A concrete example
GPT-4 answers. You train a small model to reproduce its answers. The small one becomes almost as good, for 10x less.
Why it matters
Distillation explains why the "mini" models (Haiku, Gemini Flash, GPT-4o mini) are so good despite their small size.
You see it when the goal is to cut costs while keeping quality close.
Don't mix it up with
Fine-tuning: Fine-tuning adapts an existing model on examples to improve one specific behavior.
Quantization: Quantization lowers a model's internal precision to save memory and gain speed.
Common mistakes
- Confusing distillation with fine-tuning: they're not the same thing.
- Believing a distilled model keeps 100% of the teacher model's abilities.

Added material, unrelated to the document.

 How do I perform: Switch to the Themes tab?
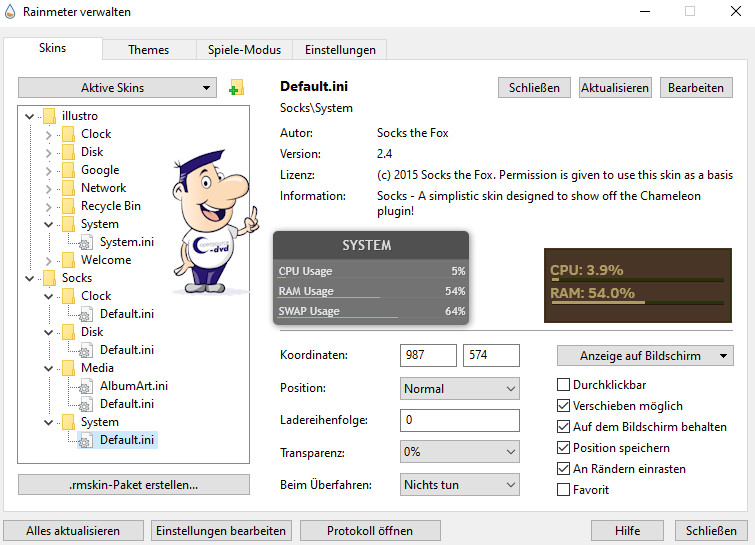(x=148, y=50)
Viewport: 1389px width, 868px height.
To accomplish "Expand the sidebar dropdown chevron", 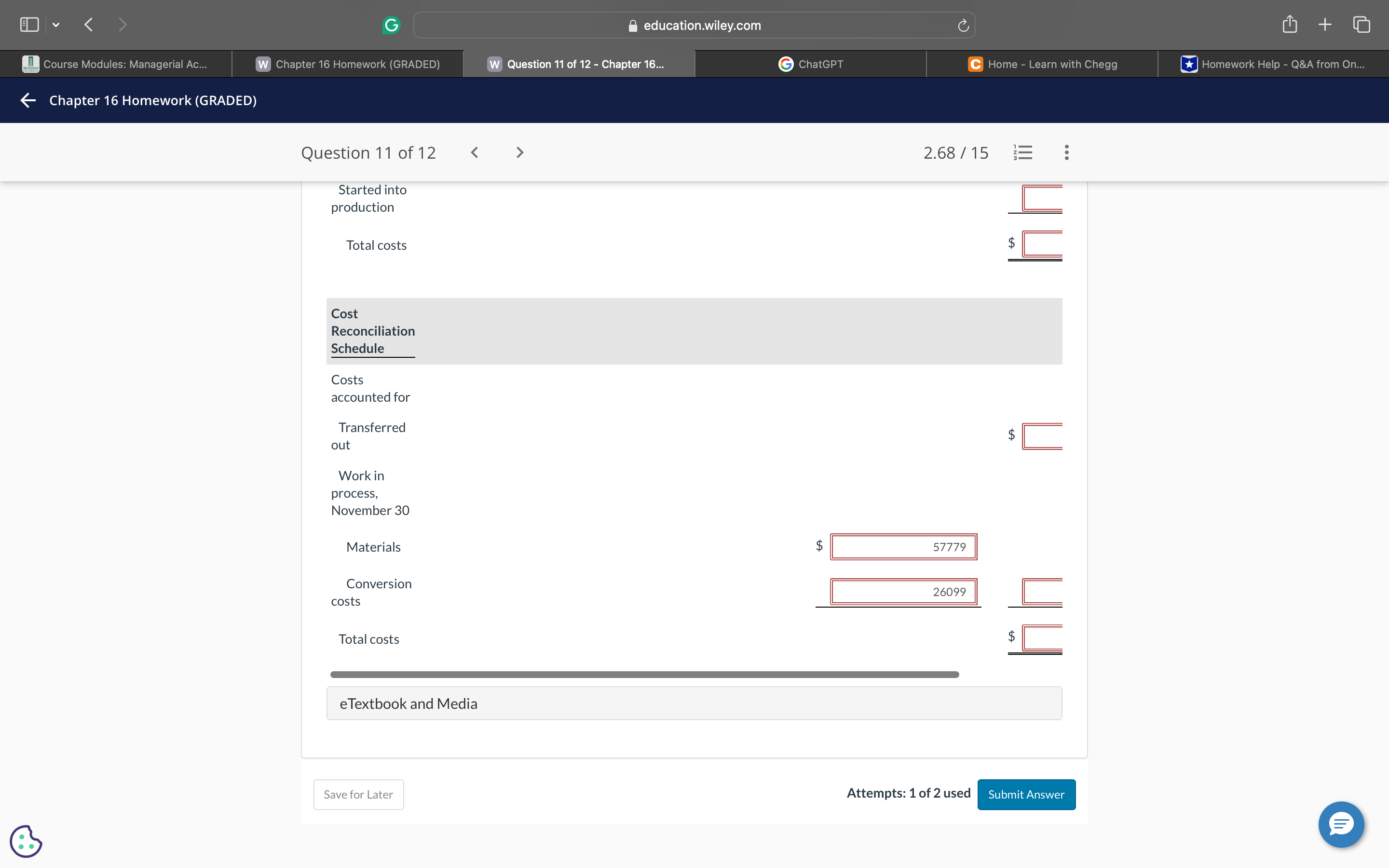I will pyautogui.click(x=55, y=25).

- Forgetting that distillation takes a huge amount of data from the teacher model.
Quick checklist
- First I check whether the word names a concept, a tool, a risk, or a metric.
- I tie it to a concrete case: GPT-4 answers. You train a small model to reproduce its answers. The small one becomes almost as good, for 10x less.
- I keep the main trap in mind: Confusing distillation with fine-tuning: they're not the same thing.
Quick questions
What is Distillation in AI?
Distillation trains a small model to imitate a more powerful one.
Where will I run into Distillation?
You see it when the goal is to cut costs while keeping quality close.
Which word should I read next?
Start with Fine-tuning, Quantization, AI model.